§ **Your instructions**
Arrange the listing below as a Markdown table with the columns Row and Entry, giving each line its own numbered row and leaving out blank lines.

§ **Listed entries**

<<<<

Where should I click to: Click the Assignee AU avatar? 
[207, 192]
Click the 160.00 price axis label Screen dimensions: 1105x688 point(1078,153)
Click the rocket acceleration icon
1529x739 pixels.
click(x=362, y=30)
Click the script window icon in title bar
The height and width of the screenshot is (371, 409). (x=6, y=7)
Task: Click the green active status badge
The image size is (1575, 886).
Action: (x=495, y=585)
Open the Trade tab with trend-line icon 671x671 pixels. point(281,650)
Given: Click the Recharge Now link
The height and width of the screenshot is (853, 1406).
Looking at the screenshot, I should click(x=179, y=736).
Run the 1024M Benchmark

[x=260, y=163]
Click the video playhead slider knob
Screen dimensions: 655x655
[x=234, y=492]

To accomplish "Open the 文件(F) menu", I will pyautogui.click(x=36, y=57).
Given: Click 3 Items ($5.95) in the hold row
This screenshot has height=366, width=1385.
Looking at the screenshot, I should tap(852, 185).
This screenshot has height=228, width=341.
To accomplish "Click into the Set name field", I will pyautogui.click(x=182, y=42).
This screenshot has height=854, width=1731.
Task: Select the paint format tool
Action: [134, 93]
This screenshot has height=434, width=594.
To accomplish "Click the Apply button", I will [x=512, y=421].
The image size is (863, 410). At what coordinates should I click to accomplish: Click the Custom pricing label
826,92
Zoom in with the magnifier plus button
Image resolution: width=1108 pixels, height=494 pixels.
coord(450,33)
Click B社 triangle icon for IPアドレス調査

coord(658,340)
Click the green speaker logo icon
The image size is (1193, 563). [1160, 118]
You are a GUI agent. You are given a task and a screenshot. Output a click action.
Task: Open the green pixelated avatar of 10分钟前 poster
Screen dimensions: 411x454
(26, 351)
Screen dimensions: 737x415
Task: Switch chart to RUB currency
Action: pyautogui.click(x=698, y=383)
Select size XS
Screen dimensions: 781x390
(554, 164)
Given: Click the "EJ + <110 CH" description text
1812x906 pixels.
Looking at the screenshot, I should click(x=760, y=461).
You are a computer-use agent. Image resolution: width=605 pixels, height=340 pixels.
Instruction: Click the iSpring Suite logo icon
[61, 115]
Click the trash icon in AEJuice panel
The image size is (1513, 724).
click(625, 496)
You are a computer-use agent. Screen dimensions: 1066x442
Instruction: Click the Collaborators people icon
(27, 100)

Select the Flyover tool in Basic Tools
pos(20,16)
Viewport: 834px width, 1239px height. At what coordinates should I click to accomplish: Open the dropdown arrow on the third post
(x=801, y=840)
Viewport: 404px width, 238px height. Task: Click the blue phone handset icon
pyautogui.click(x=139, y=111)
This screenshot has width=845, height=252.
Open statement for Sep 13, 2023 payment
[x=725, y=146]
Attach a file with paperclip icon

>>>>

§ **Complete response**
| Row | Entry |
|---|---|
| 1 | Where should I click to: Click the Assignee AU avatar?  |
| 2 | [207, 192] |
| 3 | Click the 160.00 price axis label Screen dimensions: 1105x688 point(1078,153) |
| 4 | Click the rocket acceleration icon |
| 5 | 1529x739 pixels. |
| 6 | click(x=362, y=30) |
| 7 | Click the script window icon in title bar |
| 8 | The height and width of the screenshot is (371, 409). (x=6, y=7) |
| 9 | Task: Click the green active status badge |
| 10 | The image size is (1575, 886). |
| 11 | Action: (x=495, y=585) |
| 12 | Open the Trade tab with trend-line icon 671x671 pixels. point(281,650) |
| 13 | Given: Click the Recharge Now link |
| 14 | The height and width of the screenshot is (853, 1406). |
| 15 | Looking at the screenshot, I should click(x=179, y=736). |
| 16 | Run the 1024M Benchmark |
| 17 | [x=260, y=163] |
| 18 | Click the video playhead slider knob |
| 19 | Screen dimensions: 655x655 |
| 20 | [x=234, y=492] |
| 21 | To accomplish "Open the 文件(F) menu", I will pyautogui.click(x=36, y=57). |
| 22 | Given: Click 3 Items ($5.95) in the hold row |
| 23 | This screenshot has height=366, width=1385. |
| 24 | Looking at the screenshot, I should tap(852, 185). |
| 25 | This screenshot has height=228, width=341. |
| 26 | To accomplish "Click into the Set name field", I will pyautogui.click(x=182, y=42). |
| 27 | This screenshot has height=854, width=1731. |
| 28 | Task: Select the paint format tool |
| 29 | Action: [134, 93] |
| 30 | This screenshot has height=434, width=594. |
| 31 | To accomplish "Click the Apply button", I will [x=512, y=421]. |
| 32 | The image size is (863, 410). At what coordinates should I click to accomplish: Click the Custom pricing label |
| 33 | 826,92 |
| 34 | Zoom in with the magnifier plus button |
| 35 | Image resolution: width=1108 pixels, height=494 pixels. |
| 36 | coord(450,33) |
| 37 | Click B社 triangle icon for IPアドレス調査 |
| 38 | coord(658,340) |
| 39 | Click the green speaker logo icon |
| 40 | The image size is (1193, 563). [1160, 118] |
| 41 | You are a GUI agent. You are given a task and a screenshot. Output a click action. |
| 42 | Task: Open the green pixelated avatar of 10分钟前 poster |
| 43 | Screen dimensions: 411x454 |
| 44 | (26, 351) |
| 45 | Screen dimensions: 737x415 |
| 46 | Task: Switch chart to RUB currency |
| 47 | Action: pyautogui.click(x=698, y=383) |
| 48 | Select size XS |
| 49 | Screen dimensions: 781x390 |
| 50 | (554, 164) |
| 51 | Given: Click the "EJ + <110 CH" description text |
| 52 | 1812x906 pixels. |
| 53 | Looking at the screenshot, I should click(x=760, y=461). |
| 54 | You are a computer-use agent. Image resolution: width=605 pixels, height=340 pixels. |
| 55 | Instruction: Click the iSpring Suite logo icon |
| 56 | [61, 115] |
| 57 | Click the trash icon in AEJuice panel |
| 58 | The image size is (1513, 724). |
| 59 | click(625, 496) |
| 60 | You are a computer-use agent. Screen dimensions: 1066x442 |
| 61 | Instruction: Click the Collaborators people icon |
| 62 | (27, 100) |
| 63 | Select the Flyover tool in Basic Tools |
| 64 | pos(20,16) |
| 65 | Viewport: 834px width, 1239px height. At what coordinates should I click to accomplish: Open the dropdown arrow on the third post |
| 66 | (x=801, y=840) |
| 67 | Viewport: 404px width, 238px height. Task: Click the blue phone handset icon |
| 68 | pyautogui.click(x=139, y=111) |
| 69 | This screenshot has width=845, height=252. |
| 70 | Open statement for Sep 13, 2023 payment |
| 71 | [x=725, y=146] |
| 72 | Attach a file with paperclip icon |